DIRECTIONS: Reproduce verbatim every line from the one containing "The width and height of the screenshot is (1274, 814)." through the one containing "(406, 468).", both included, and nothing else.

SOURCE MATERIAL:
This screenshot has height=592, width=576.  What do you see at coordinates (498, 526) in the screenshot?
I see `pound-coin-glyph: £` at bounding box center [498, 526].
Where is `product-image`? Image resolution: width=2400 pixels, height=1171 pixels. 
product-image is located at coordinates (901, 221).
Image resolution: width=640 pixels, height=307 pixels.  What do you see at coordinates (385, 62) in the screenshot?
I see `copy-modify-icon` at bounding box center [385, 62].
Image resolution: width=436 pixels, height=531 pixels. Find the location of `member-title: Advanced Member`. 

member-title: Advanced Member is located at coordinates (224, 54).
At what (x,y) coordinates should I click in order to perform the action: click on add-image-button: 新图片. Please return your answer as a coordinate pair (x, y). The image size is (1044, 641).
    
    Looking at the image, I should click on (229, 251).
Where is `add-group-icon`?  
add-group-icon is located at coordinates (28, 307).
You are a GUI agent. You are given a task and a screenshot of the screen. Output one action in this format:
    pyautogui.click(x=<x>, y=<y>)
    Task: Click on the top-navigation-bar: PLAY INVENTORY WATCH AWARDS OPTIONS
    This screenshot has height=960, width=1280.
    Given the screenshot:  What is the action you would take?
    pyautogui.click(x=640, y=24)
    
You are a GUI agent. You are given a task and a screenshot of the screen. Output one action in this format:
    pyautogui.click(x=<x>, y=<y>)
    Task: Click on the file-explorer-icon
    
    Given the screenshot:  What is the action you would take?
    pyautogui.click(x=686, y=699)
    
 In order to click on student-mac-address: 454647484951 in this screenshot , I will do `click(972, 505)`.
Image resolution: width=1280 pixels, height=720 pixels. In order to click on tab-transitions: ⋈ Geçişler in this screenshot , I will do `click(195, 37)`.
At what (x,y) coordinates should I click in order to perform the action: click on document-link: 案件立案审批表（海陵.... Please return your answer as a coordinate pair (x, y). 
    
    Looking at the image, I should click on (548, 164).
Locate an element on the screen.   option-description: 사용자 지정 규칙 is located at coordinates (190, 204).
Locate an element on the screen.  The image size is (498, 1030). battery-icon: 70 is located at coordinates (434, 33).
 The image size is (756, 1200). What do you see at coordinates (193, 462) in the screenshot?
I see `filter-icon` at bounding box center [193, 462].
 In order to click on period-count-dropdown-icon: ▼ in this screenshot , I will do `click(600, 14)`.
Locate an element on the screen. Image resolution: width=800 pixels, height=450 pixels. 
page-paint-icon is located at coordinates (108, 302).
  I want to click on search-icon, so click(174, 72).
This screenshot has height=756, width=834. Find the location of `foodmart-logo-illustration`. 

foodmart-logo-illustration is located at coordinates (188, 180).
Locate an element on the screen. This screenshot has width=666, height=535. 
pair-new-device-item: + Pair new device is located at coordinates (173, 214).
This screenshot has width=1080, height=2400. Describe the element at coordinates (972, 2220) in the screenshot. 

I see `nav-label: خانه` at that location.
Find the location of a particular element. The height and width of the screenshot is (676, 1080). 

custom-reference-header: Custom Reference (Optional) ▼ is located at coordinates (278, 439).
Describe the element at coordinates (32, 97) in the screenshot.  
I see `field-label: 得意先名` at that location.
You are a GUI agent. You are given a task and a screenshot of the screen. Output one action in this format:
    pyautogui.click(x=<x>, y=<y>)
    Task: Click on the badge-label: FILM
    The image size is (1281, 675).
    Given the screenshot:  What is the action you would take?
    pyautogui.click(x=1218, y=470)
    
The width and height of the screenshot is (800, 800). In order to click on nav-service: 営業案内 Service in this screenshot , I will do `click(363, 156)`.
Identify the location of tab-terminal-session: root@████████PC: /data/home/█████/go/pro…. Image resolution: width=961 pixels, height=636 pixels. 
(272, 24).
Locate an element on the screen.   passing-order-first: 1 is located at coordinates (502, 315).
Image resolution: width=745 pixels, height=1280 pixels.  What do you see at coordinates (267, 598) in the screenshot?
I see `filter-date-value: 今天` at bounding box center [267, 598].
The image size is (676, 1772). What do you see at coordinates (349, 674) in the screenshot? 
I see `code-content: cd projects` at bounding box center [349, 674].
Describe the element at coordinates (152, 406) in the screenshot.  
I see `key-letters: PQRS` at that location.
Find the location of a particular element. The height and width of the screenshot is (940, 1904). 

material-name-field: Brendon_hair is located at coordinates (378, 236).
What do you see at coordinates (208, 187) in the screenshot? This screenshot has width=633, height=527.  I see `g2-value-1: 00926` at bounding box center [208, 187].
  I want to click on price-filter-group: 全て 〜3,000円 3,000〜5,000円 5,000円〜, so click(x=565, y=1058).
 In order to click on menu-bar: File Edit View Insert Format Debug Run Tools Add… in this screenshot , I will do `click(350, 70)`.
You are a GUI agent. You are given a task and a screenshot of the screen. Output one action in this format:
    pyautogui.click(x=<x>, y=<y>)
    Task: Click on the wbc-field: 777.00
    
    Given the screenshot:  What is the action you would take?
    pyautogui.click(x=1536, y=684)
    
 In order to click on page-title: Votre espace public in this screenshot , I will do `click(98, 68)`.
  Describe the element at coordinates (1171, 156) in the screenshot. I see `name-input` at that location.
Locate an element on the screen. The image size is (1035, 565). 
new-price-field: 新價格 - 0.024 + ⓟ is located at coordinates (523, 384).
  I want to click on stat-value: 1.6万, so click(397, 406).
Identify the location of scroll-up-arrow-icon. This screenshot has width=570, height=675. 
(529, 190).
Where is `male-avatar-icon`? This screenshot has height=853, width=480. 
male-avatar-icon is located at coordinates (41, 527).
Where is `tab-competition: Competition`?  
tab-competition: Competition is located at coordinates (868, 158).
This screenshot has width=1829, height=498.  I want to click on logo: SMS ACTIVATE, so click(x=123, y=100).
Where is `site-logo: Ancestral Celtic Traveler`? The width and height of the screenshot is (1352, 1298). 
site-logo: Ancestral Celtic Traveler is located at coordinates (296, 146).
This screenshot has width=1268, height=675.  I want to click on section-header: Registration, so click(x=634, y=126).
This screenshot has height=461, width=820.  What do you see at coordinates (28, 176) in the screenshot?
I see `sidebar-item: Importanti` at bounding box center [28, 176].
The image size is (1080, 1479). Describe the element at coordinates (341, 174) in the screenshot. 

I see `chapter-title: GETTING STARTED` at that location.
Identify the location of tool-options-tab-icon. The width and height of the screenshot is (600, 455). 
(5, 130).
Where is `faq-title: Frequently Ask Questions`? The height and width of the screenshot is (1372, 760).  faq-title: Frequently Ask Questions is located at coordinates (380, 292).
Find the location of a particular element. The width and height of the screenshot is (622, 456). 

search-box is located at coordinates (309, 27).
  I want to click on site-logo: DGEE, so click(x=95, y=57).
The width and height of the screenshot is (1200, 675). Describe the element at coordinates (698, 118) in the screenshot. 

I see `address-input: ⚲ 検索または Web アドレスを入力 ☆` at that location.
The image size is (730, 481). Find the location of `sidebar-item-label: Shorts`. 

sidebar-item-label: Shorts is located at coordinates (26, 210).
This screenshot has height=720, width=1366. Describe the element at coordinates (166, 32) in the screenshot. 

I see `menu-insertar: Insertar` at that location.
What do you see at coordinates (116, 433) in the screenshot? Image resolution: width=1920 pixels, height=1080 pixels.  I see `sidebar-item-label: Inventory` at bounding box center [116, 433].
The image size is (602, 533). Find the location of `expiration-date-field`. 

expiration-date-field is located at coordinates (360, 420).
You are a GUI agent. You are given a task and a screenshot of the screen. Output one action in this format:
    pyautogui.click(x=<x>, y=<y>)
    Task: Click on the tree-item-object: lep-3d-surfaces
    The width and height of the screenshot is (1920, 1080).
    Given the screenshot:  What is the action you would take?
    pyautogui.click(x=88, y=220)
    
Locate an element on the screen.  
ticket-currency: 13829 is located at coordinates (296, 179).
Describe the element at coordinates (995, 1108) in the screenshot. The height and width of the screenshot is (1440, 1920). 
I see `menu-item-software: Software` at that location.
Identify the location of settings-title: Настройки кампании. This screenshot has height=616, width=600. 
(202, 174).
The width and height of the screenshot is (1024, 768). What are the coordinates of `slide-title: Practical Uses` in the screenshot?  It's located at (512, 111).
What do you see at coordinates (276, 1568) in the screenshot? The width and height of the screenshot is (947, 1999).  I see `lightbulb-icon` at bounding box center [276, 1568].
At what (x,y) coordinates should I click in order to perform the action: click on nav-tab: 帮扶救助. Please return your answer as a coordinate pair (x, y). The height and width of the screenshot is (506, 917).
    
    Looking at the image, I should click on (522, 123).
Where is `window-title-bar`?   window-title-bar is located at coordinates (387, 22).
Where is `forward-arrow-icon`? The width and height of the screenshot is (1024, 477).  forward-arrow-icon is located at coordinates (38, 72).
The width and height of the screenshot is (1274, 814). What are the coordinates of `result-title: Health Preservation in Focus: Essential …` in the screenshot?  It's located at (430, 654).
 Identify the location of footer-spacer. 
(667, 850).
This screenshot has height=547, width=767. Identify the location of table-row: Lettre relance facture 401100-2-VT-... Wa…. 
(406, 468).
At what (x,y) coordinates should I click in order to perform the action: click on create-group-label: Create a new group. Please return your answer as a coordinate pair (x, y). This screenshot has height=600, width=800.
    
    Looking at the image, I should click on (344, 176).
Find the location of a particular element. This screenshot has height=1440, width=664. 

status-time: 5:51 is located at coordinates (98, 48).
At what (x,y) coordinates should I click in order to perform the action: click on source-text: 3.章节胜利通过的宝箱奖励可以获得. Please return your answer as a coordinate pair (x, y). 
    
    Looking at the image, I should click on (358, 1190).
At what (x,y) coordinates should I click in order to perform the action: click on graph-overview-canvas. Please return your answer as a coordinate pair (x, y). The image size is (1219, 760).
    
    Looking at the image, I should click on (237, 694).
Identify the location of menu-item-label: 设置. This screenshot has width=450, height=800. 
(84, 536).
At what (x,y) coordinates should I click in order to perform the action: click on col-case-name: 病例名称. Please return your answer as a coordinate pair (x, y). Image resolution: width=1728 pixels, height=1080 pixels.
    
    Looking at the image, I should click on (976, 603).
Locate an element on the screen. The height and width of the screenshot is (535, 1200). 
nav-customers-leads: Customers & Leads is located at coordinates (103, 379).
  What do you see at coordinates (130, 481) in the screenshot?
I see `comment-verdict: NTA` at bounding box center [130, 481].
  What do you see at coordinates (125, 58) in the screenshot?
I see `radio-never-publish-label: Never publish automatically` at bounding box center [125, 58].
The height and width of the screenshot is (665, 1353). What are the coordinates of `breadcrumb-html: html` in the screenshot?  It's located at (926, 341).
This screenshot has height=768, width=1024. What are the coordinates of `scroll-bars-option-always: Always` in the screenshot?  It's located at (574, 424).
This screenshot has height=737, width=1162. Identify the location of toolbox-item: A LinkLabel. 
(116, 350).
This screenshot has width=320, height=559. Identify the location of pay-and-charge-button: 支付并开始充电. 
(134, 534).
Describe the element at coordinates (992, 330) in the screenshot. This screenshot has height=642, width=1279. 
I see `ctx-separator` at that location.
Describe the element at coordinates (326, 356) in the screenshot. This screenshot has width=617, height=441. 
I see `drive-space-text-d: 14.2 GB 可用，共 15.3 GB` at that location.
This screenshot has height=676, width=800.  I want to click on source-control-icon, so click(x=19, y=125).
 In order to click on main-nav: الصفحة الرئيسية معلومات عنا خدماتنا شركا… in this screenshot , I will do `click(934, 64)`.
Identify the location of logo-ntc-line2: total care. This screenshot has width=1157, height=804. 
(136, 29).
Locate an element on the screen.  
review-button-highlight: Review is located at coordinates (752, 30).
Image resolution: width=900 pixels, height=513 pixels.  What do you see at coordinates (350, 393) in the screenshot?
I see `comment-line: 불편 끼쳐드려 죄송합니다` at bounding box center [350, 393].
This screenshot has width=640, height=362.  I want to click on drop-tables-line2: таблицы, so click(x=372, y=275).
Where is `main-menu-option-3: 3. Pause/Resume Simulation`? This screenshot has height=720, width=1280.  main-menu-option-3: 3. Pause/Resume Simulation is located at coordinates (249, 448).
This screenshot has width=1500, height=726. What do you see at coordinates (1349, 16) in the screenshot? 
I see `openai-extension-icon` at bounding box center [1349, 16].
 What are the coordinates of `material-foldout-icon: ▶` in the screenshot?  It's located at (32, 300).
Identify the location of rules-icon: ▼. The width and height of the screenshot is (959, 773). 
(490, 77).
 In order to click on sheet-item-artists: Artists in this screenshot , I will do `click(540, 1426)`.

TASK SOLUTION:
The width and height of the screenshot is (1274, 814). What are the coordinates of `result-title: Health Preservation in Focus: Essential …` in the screenshot?  It's located at (430, 654).
 Identify the location of footer-spacer. 
(667, 850).
This screenshot has height=547, width=767. Identify the location of table-row: Lettre relance facture 401100-2-VT-... Wa…. 
(406, 468).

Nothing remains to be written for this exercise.